DISCO - Wordspaces for DISCO API 2.0 and above
Arabic
ar-cc-fasttext-col
This Arabic word space was imported from fastText and contains word forms.
Word space type: COL
Word space size: 2.4 gigabytes
Corpus size: unknown
Number of queriable words: 2,000,000
Character encoding: UTF-8 (Unicode)
Corpus preprocessing: Tokenization with ICU Tokenizer.
Parameters used for word space computation: Imported the pre-trained word vectors from fasttext.cc: cc.ar.300.vec using DISCOBuilder.
The vectors were trained using CBOW with position-weights, 300 dimensions, with character n-grams of length 5, a window of size 5 and 10 negative samples.
Corpus: Common Crawl
License: Creative Commons Attribution-Share-Alike License 3.0
Download and installation: Download the archive cc.ar.300-COL.denseMatrix.bz2 and unpack it.
ar-cc-fasttext-sim
This Arabic word space was imported from fastText and contains word forms.
Word space type: SIM
Word space size: 5.4 gigabytes
Corpus size: unknown
Number of queriable words: 2,000,000
Character encoding: UTF-8 (Unicode)
Corpus preprocessing: Tokenization with ICU Tokenizer.
Parameters used for word space computation: Imported the pre-trained word vectors from fasttext.cc: cc.ar.300.vec using DISCOBuilder. The word space stores the 200 most similar words for each word, computed with vector similarity measure COSINE.

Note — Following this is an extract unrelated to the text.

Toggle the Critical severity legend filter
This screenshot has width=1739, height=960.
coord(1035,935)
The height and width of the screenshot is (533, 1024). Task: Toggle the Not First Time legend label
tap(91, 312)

The vectors were trained with fastText using CBOW with position-weights, 300 dimensions, with character n-grams of length 5, a window of size 5 and 10 negative samples.
Corpus: Common Crawl
License: Creative Commons Attribution-Share-Alike License 3.0
Download and installation: Download the archive cc.ar.300-SIM.denseMatrix.bz2 and unpack it.
English
enwiki-20130403-sim-lemma-mwl-lc
This English word space contains lowercased lemmata.
Word space type: SIM
Word space size: 2.3 gigabytes
Corpus size: 1.9 billion token
Number of queriable words: 420,184
Character encoding: UTF-8 (Unicode)
Corpus preprocessing: Tokenization, removal of stop words, removal of all words with frequency < 50, lemmatization, converting all words in the corpus to lower case, identifiying multi-word lexemes (they contain underscore instead of space).
- List of all multi-word lexemes with their frequencies: enwiki-20130403-sim-lemma-mwl-lc_MWL.txt
- Stop word list: stopword-list_en_utf8.txt
Parameters used for word space computation: Context window +-3 words regarding exact position, 30,000 most frequent lemmata as features, significance measure from Kolb 2009 with threshold 0.1, similarity measure from Lin 1998.
Corpus:
- the English Wikipedia (dump from 3rd April 2013)
License: Creative Commons Attribution 3.0 Unported Download and installation: Download the archive enwiki-20130403-sim-lemma-mwl-lc.tar.bz2 and unpack it.
enwiki-20130403-word2vec-lm-mwl-lc-sim
This English word space contains lowercased lemmata. It was created using
word2vec and then converted into a DISCO word space with the import
functionality of DISCO Builder.
Word space type: SIM
Word space size: 1.4 gigabytes
Corpus size: 1.9 billion token
Number of queriable words: 420,184
Character encoding: UTF-8 (Unicode)
Corpus preprocessing: Tokenization, removal of all words with frequency < 50, lemmatization, converting all words in the corpus to lower case, identifiying multi-word lexemes (they contain underscore instead of space).
- List of all multi-word lexemes with their frequencies: enwiki-20130403-sim-lemma-mwl-lc_MWL.txt
Parameters used for word space computation: word2vec was run with the parameters -size 400 -negative 10 -min-count 50, producing a CBOW word space. Vector similarity measure used by DISCO Builder was COSINE.
Corpus:
- the English Wikipedia (dump from 3rd April 2013)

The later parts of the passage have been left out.